• Task
Output exactly, and only, the stretch of lines beginning at the line with "Select the pan/translate view tool" and ending at the last line of the listing below. Drop the pictures.

---

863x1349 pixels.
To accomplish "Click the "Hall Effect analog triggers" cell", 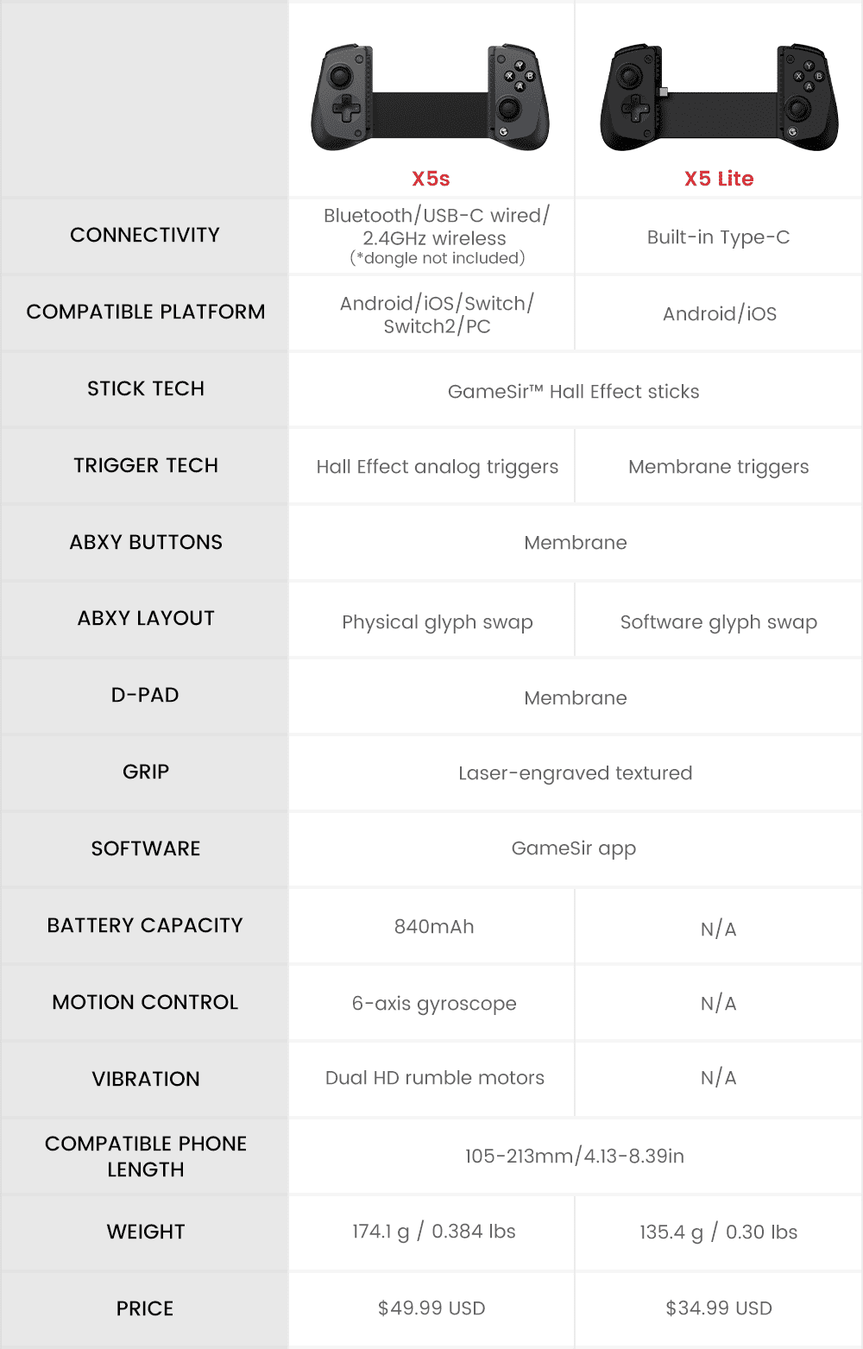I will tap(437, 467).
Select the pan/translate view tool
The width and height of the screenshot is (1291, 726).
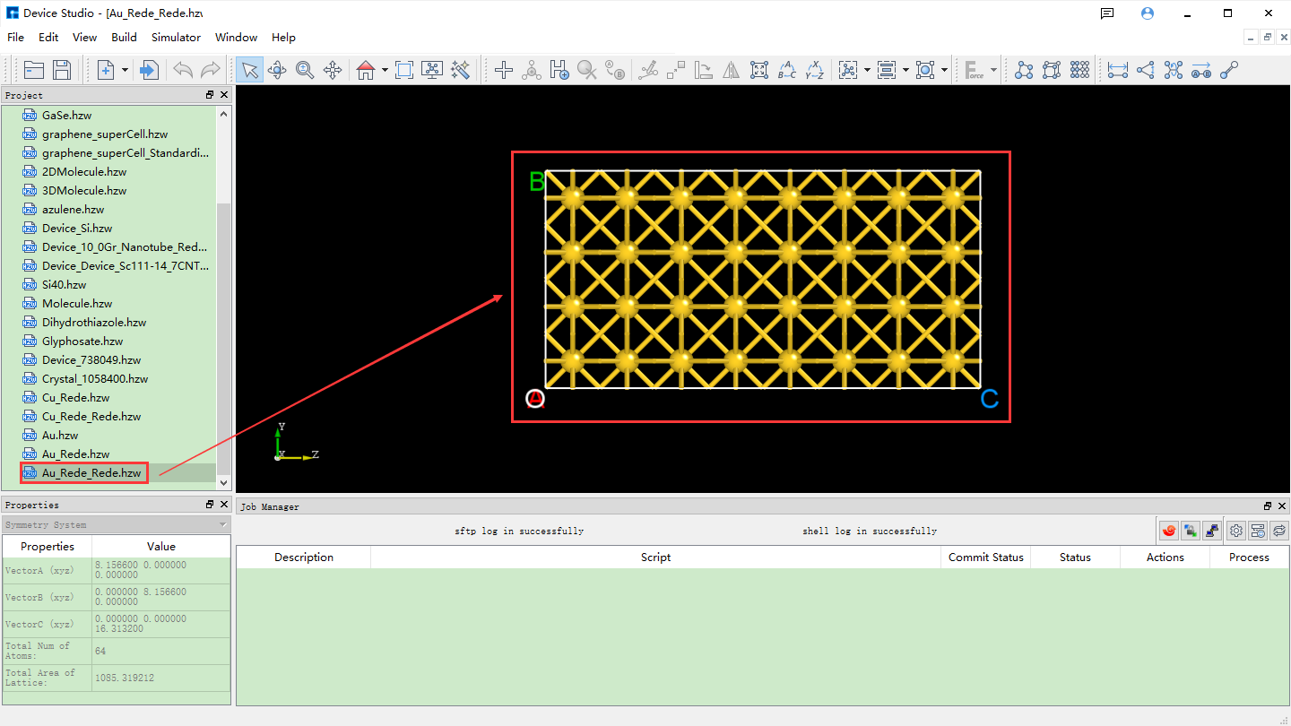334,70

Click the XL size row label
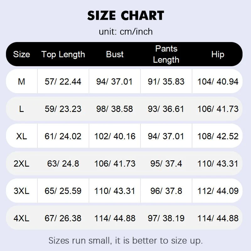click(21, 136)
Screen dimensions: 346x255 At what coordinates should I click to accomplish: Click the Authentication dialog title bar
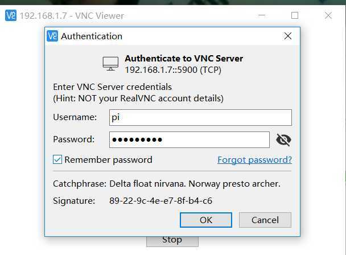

---

• Exercise response
Select the pan/translate view tool
The width and height of the screenshot is (1291, 726).
334,70

Click the XL size row label
click(21, 136)
Screen dimensions: 346x255 At what coordinates should I click to accomplish: Click the Authentication dialog title bar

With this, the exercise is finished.